So if you add up all the college costs that students and parents probably didn't plan for — the stuff that isn't tuition and room and board — how big is that number? The National Retail Federation estimates that, this year, it will total $43 billion. That's a hard number to grasp, so let's break it down to one family — mine.
With our daughter now beginning her fourth and hopefully final year in college, here's one thing I've learned: No matter how much you plan to spend, it won't cover everything. Not even close.
And just to make sure I'm not way off, I checked in with Jim Chilton, a family financial adviser who helps parents plan for these costs.
The obvious one, that's often jaw-dropping: textbooks. Depending on your child's major, they can be super expensive.
Like the meteorology book Chilton's own son once had to buy: "$325 used — $510 new," he says.
Chilton is the founder of a nonprofit called the Society for Financial Awareness, which promotes financial education. But the real source of his expertise? "I lived it."
He put five kids through college. So Chilton feels my pain.
"These costs show up like a bad relative," he says. "In your mind, you set aside money per semester and lock that number in. You scrape and borrow and do whatever you have to, if you're middle income like most people. I can remember many times telling my kids 'no.' Then, after that, 'hell no.' "
Still, how do you say no to something your child can't live without? Like a laptop. According to the National Retail Federation's annual back-to-school report, 60 percent of college students will buy a new laptop or tablet this fall.
Our daughter, Bianca, of course insisted that her perfectly good laptop from high school was too old and too slow. The one we bought her for her freshman year set us back about $800. Then there was her smartphone, which might as well be another appendage. Count on an initial cost of $200 plus an $80 monthly fee. Even the cheapest plans these days cost about $1,000 a year.
Something else we didn't think about: lab equipment and art supplies. Huge art pads, charcoal, certain types of pencils, special erasers, eye goggles, all "required" and expensive.
Next, housing. Living on campus versus off is a big decision. Not having your child live in a dorm could save you up to $20,000 over the four years. On the other hand, your daughter could end up sharing a dumpy apartment or group home with a bunch of people who skip out on the rent or utilities. You get the picture.
Dorm stuff is something your daughter will probably negotiate with her roommates. Like pitching in for a mini-fridge or mini-vacuum. But furniture? I mean, how many bean bags, tables or chairs can two or three people possibly fit in a 12-by-19-foot room (the average size these days)?

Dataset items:
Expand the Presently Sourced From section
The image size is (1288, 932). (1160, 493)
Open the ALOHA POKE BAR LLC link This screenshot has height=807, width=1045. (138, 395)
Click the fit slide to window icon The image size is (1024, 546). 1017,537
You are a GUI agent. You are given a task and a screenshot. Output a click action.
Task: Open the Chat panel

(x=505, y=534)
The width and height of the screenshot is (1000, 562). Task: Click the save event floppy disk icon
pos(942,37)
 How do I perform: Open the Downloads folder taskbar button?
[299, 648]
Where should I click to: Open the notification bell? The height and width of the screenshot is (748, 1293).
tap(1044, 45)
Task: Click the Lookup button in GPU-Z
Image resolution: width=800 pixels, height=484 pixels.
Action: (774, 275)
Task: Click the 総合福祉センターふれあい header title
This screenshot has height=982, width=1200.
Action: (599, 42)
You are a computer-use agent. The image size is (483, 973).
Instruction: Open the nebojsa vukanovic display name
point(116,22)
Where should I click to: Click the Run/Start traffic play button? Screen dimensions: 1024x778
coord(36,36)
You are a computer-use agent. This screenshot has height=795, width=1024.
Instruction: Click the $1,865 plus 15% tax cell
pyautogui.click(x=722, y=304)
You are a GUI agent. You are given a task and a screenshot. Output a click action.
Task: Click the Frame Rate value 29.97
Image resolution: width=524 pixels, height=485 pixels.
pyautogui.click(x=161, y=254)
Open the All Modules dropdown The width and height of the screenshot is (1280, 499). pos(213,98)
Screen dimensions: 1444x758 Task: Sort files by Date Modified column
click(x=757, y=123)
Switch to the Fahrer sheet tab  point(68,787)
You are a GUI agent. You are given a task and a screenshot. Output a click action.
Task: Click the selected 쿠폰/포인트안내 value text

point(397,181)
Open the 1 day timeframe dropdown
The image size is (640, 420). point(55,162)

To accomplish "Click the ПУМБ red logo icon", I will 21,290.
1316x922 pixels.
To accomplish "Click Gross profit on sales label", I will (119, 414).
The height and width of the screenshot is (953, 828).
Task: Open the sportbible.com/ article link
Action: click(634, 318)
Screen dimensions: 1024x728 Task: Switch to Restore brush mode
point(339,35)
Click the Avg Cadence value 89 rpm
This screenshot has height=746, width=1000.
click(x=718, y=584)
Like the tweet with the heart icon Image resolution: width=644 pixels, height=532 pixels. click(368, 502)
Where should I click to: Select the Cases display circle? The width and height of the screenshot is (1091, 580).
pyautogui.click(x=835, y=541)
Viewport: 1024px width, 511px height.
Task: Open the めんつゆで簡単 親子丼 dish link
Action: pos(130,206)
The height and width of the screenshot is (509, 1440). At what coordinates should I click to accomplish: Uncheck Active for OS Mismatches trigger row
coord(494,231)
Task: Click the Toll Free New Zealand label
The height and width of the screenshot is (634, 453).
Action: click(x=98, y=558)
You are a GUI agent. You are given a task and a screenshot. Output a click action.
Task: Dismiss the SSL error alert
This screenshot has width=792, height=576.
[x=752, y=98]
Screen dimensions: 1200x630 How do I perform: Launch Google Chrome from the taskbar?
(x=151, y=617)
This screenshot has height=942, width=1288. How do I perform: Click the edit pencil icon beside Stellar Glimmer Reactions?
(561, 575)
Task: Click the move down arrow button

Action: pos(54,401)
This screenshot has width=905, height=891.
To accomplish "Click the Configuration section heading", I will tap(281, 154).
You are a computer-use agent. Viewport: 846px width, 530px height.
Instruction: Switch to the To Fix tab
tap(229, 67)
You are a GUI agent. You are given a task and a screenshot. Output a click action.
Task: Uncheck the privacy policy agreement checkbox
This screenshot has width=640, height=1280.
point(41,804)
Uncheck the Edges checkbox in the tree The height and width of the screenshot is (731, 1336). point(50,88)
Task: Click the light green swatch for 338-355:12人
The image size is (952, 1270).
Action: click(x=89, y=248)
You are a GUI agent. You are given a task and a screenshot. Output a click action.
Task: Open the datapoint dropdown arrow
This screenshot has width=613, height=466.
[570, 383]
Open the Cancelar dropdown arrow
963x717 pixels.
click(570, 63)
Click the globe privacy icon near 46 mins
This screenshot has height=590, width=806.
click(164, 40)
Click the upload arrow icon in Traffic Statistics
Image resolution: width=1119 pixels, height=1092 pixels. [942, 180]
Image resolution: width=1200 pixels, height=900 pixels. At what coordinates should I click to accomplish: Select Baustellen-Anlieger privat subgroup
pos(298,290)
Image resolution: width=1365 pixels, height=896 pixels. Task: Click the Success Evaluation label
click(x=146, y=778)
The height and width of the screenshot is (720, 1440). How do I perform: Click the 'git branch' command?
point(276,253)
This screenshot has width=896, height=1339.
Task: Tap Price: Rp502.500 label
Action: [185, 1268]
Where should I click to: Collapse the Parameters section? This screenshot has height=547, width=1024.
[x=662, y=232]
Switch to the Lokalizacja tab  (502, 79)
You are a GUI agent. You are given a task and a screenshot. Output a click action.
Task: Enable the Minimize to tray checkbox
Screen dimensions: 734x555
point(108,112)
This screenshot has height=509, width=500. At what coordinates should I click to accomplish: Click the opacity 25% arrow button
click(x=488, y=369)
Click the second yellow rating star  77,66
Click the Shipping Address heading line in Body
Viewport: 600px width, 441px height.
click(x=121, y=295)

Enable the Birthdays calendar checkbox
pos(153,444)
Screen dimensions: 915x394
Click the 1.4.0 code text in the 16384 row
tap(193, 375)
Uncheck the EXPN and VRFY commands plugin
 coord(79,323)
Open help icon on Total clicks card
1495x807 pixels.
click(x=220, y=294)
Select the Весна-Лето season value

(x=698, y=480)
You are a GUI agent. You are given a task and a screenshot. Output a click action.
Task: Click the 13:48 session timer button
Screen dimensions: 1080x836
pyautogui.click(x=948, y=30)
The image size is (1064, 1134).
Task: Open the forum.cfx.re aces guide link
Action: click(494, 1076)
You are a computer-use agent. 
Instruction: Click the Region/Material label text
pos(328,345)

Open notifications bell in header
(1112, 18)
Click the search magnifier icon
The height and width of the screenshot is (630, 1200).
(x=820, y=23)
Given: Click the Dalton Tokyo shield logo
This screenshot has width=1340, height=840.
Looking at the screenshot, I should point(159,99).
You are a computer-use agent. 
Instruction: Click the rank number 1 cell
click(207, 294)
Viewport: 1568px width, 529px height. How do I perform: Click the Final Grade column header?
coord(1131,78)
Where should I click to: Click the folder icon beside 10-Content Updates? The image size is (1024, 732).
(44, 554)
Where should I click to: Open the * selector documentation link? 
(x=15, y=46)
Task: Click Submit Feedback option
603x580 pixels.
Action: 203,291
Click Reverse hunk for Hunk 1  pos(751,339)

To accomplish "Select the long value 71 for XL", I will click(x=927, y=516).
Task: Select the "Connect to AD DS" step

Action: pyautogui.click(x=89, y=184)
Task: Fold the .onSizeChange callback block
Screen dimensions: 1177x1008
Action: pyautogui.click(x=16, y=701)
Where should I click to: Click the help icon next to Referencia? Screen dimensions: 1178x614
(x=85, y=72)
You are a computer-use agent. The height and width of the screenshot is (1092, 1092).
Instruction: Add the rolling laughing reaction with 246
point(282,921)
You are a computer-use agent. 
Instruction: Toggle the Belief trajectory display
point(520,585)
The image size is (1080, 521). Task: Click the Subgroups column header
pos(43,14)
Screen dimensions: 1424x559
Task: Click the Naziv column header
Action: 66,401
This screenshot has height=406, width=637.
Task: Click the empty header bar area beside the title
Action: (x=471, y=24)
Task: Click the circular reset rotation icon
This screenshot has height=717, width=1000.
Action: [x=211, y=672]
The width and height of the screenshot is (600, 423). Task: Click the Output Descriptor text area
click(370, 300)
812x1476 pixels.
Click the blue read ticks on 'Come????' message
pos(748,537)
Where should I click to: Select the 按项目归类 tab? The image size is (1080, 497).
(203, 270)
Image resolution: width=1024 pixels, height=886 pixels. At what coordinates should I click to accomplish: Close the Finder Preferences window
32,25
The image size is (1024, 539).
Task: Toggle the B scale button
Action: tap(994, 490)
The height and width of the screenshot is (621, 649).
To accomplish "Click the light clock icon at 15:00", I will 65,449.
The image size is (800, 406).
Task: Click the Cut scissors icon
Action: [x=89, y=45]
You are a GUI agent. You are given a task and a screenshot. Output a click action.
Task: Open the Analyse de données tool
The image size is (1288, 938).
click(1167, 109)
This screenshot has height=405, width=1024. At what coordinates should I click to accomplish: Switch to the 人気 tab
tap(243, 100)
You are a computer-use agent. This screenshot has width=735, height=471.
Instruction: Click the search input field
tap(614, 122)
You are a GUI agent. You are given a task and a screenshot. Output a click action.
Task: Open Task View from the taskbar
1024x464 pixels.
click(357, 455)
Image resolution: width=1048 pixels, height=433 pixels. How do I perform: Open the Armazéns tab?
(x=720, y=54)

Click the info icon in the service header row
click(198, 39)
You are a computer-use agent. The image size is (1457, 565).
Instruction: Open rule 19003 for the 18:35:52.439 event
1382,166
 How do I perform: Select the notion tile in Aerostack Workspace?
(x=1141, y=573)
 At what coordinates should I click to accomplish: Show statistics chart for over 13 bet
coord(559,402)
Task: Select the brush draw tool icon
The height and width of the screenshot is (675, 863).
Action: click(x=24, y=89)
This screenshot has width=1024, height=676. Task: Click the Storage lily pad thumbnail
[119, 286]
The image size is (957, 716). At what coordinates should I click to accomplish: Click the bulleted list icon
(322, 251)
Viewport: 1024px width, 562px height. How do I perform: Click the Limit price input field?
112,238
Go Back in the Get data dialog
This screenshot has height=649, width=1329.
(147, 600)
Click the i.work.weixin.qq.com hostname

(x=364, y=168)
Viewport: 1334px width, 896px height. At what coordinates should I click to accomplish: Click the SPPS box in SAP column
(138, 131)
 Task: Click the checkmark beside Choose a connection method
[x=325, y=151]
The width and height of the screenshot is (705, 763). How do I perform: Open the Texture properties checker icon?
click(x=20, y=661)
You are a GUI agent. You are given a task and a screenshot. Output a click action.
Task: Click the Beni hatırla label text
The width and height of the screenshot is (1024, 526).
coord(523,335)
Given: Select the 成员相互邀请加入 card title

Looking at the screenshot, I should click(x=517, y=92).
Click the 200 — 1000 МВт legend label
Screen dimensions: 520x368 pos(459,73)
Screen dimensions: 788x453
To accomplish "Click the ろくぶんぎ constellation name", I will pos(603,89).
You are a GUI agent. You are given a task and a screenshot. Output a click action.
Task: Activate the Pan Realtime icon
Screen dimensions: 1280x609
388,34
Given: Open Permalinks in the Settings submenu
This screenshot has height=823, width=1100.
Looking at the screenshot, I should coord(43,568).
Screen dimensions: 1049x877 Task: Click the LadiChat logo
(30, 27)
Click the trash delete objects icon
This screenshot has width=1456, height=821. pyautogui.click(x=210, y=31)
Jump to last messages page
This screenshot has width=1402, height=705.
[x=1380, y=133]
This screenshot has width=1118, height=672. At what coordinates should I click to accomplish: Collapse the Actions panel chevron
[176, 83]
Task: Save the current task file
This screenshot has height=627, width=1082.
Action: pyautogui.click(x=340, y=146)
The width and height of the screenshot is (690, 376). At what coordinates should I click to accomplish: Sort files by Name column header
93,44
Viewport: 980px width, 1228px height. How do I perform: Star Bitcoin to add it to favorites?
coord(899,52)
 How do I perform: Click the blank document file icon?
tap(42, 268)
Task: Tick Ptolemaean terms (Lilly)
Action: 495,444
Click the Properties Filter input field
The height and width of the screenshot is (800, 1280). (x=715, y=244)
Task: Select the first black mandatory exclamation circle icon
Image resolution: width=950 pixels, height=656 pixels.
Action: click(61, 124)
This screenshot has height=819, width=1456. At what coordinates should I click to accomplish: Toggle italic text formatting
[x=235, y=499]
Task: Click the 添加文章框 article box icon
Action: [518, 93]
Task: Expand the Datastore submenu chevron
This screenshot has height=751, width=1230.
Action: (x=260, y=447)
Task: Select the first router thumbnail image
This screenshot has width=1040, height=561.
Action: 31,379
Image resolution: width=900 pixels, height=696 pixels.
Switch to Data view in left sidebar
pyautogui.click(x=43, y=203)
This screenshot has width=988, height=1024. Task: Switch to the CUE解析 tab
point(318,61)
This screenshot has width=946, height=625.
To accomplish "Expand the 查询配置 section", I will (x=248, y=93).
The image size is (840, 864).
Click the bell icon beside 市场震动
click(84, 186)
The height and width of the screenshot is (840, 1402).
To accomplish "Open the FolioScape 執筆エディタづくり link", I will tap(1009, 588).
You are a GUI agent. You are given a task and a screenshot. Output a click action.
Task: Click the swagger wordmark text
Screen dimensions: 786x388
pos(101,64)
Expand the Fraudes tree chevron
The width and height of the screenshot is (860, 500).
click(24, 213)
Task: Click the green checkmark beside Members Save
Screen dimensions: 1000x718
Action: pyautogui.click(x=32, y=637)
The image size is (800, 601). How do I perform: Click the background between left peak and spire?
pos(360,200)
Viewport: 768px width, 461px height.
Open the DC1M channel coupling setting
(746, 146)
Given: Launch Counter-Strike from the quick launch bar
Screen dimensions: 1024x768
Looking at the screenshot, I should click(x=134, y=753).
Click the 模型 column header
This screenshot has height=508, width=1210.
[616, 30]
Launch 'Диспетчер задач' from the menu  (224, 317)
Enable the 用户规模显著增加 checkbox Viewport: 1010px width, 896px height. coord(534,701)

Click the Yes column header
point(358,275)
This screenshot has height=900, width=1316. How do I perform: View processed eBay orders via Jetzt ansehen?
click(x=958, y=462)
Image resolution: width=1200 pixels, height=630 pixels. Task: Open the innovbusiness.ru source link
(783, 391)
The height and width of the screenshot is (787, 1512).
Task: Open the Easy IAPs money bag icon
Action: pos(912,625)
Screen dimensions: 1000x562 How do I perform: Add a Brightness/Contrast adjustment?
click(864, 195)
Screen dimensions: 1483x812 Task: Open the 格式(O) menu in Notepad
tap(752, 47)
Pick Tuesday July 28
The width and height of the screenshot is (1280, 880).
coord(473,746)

§ **Required actions**
**1)** In the article on college costs, how many children did Jim Chilton put through college?
**2)** Go on with the article on college costs, starting right after its last sentence.
This material is separate from the article on college costs.

§ **Answers for the tasks**
**1)** Five.

**2)**
Then there's the bedding, lamps, towels, wastepaper baskets and maybe a microwave or juice blender, which are supposed to last four years but don't.
Kathy Allen, a spokeswoman for the National Retail Federation, says more than half of the $43 billion students and parents will spend on non-academic items this fall will go toward room furnishings.
"And that is actually the highest amount we've seen in the survey's 13-year history," says Allen.
Another big item on the NRF survey: food. Your options? A meal plan versus the grocery store around the corner. Don't forget fast food and late-night snacks. And if your child is anywhere near a Starbucks, we're talking about $120 a month for venti skim lattes and caramel macchiatos.
And alcohol. Yes, your child will drink. And, yes, that money you put into your kid's debit card every other week is paying for it.
On a typical Friday or Saturday night, figure somewhere between $10 and $50. That may not seem like a lot of money, but here's something the U.S. Department of Health and Human Services wants you to think about: College students spend a whopping $5.5 billion on alcohol every school year.
Naturally you're going to want to see your child on Thanksgiving and certainly the winter holiday break. If it's too far to drive, round-trip airfare could run you between $500 and $1,000. That's if you book a flight way ahead of time.
The cheap alternative, or what I call "the next best thing to being there": Skype. As for clothing, at this point I have two words: thrift store.
Finally, health insurance. It's the last thing college students think about — "Me? Sick?" — not realizing that dorms are breeding grounds for all sorts of diseases.
If your child is covered by your health insurance, great. Otherwise, expect to pay about $1,100 per semester, depending on the school's health plan.
So, is that everything? Probably not.
Our total bill? Way, way more than we planned for.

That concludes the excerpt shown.